The domain is all real numbers but I need the range. HELP!!
f(x)= -x^2 +3x-5
2007-12-09 09:36:09 · 4 answers · asked by Sponge 3 in Science & Mathematics ➔ Mathematics
How do you figure out the range?
2007-12-09 09:39:55 · update #1
Find the y value of the vertex of this parabola. Since it points down, the range will be less than or equal to this y value.
Vertex is at (-b/2a, f(-b/2a)). -b/2a = -3/2*-1 = -3/-2 = 3/2
f(3/2) = -(3/2)^2 + 3(3/2) - 5 = -9/4 + 9/2 - 5 = 9/4 - 5 = -11/4.
ANSWER: Range: {y | y is less than or equal to -11/4}.
Hope that helps!
2007-12-09 09:45:22 · answer #1 · answered by Anonymous · 0⤊ 0⤋
f(x)= -x^2 +3x-5
fx + x2 – 3x + 5 = 0 - In order to solve this non-linear equation, we need to move all the terms to the left side.
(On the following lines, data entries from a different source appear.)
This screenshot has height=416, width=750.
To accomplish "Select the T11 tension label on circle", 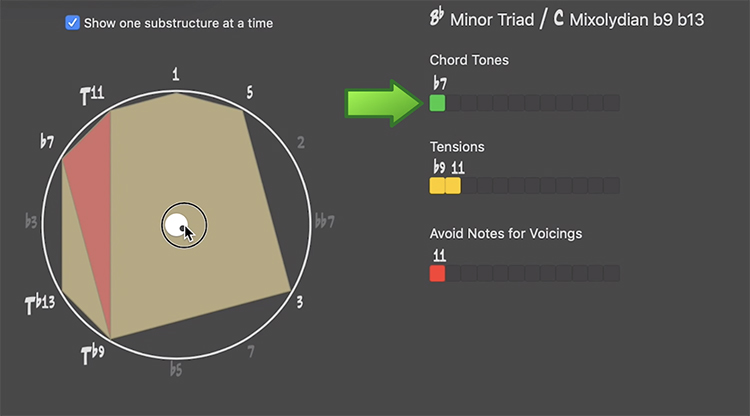I will click(x=92, y=95).
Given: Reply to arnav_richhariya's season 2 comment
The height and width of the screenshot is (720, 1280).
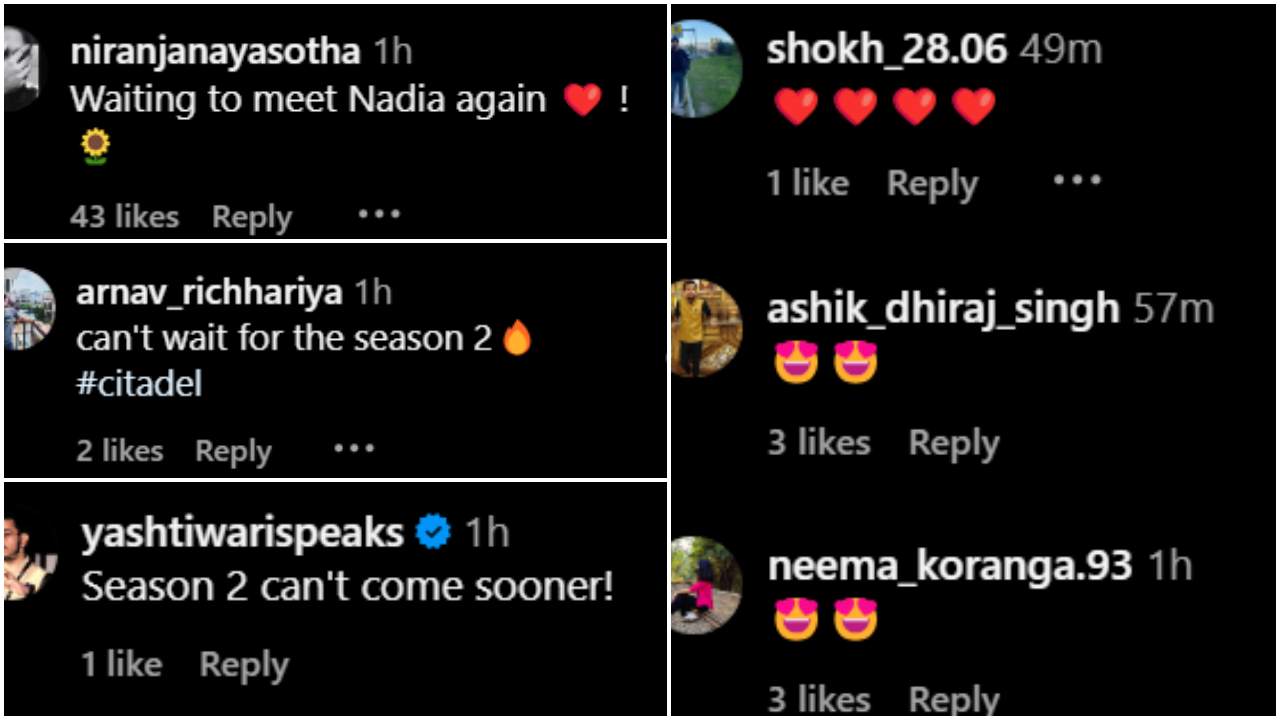Looking at the screenshot, I should pyautogui.click(x=233, y=452).
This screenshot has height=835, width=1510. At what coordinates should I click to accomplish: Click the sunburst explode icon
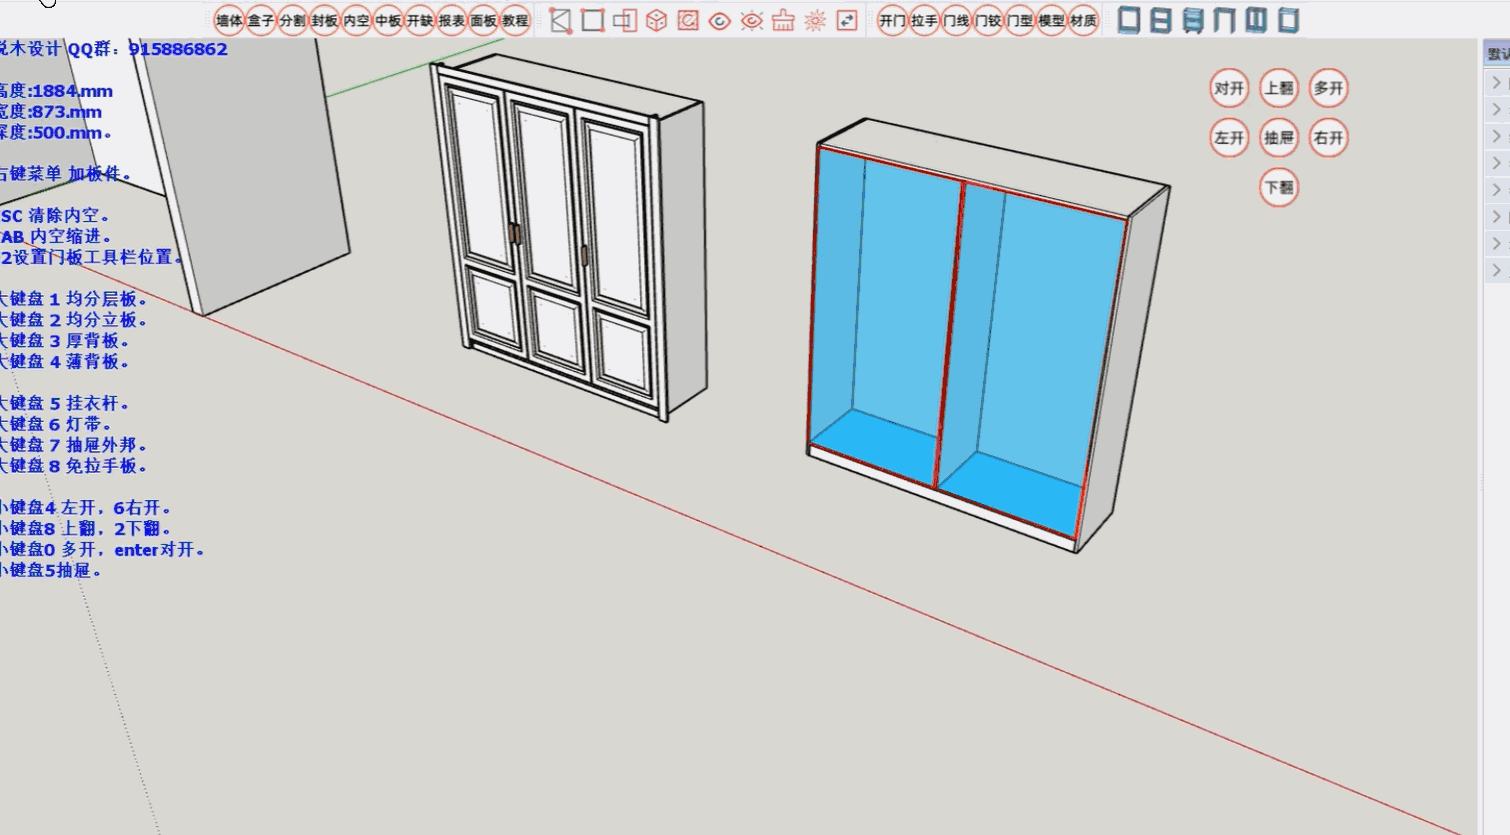click(x=815, y=20)
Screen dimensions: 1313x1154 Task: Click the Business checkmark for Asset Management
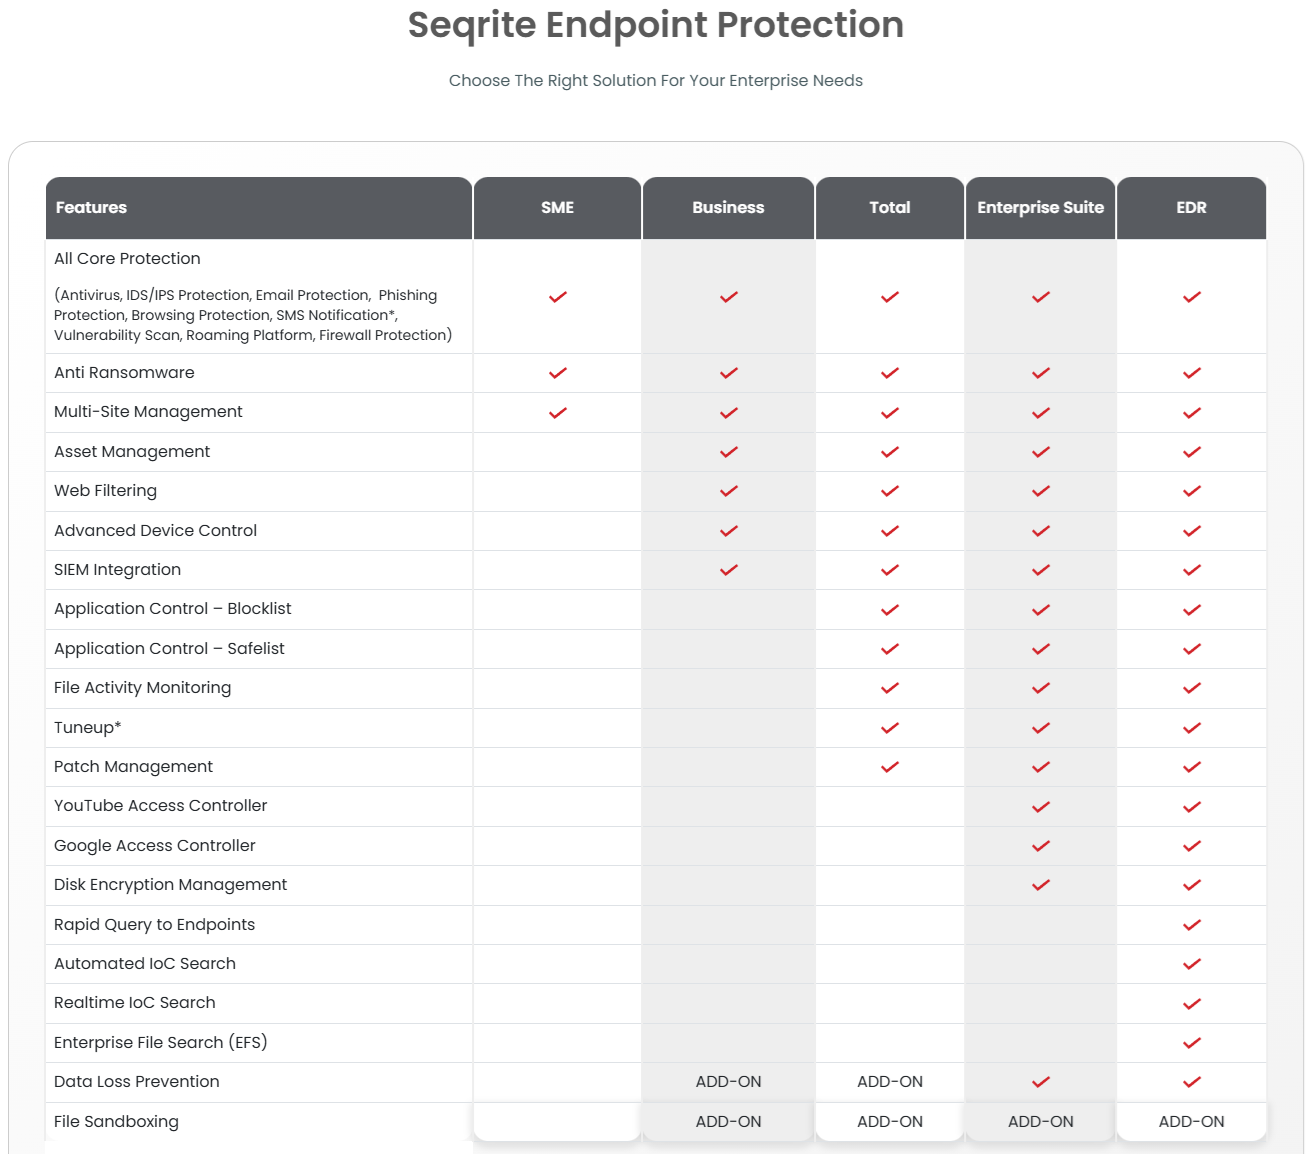729,452
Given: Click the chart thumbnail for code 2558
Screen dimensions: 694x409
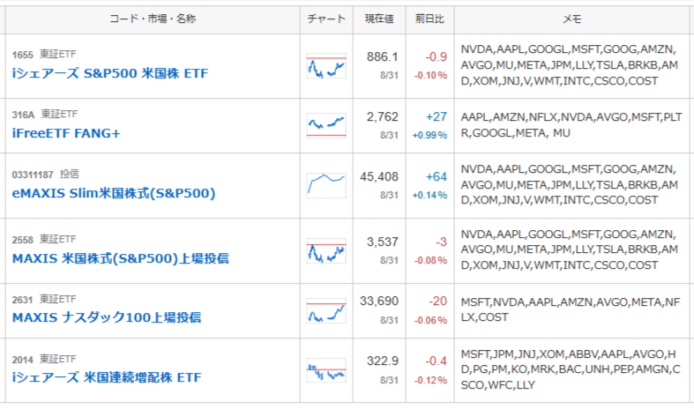Looking at the screenshot, I should pyautogui.click(x=326, y=251).
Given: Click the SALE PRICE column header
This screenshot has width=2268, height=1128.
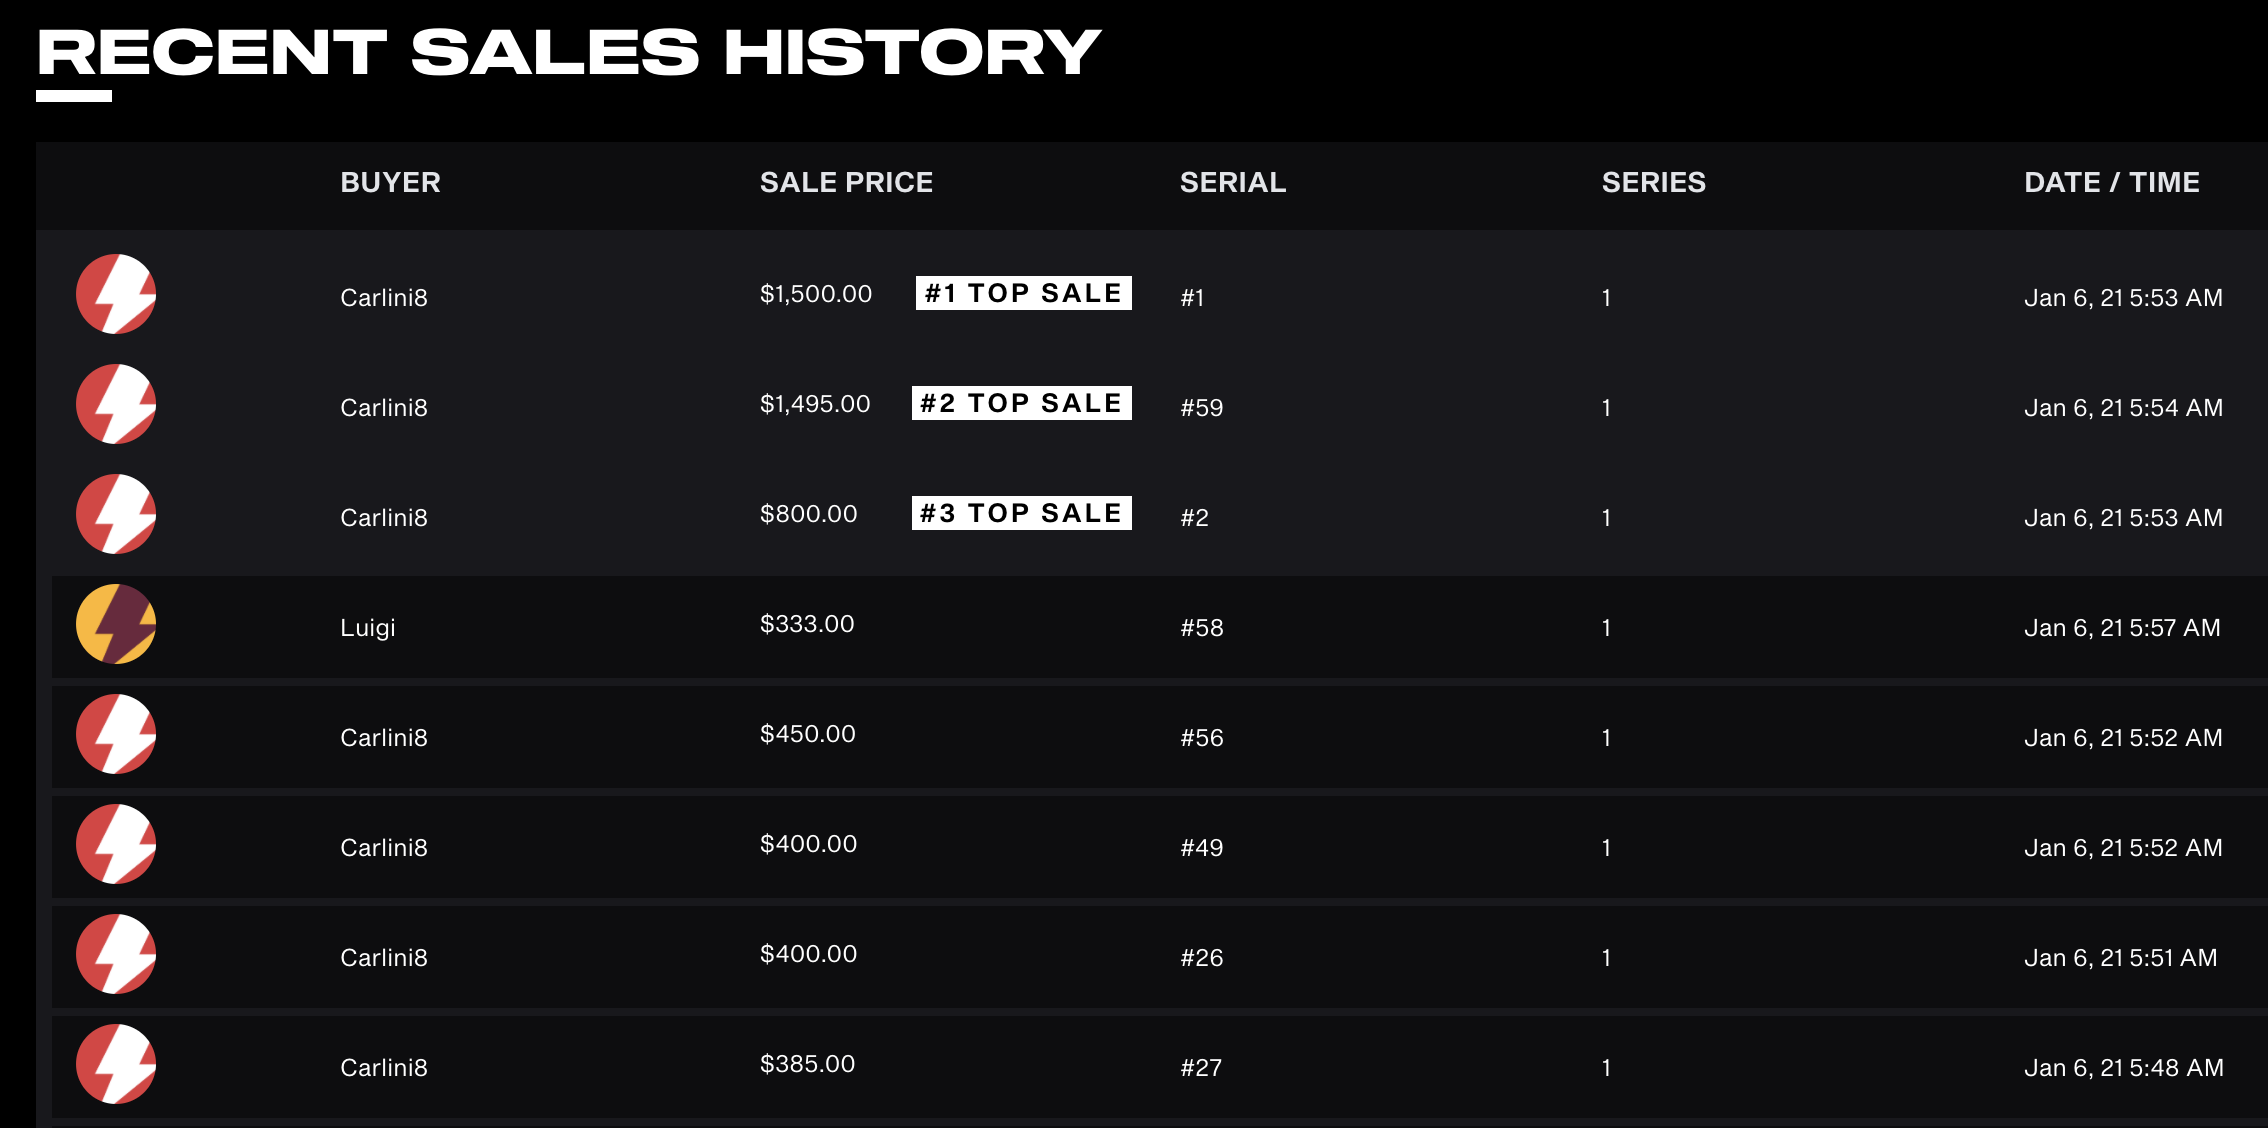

In the problem: -terms - x2, 3x, -5 will be moved to the left side.
Notice that a term changes sign when it "moves" from one side of the equation to the other.
x E 0 - This is the solution set for the given equation.
2007-12-09 09:56:32 · answer #2 · answered by Hillke 1 · 0⤊ 0⤋
5/9+4(4/9)^2
2015-03-13 12:09:25 · answer #3 · answered by Mariaelena 1 · 0⤊ 0⤋
f(x) = -(x-1.5)^2 -2.75 so the range is x<= -2,75
(completing the square)
2007-12-09 09:46:08 · answer #4 · answered by santmann2002 7 · 0⤊ 0⤋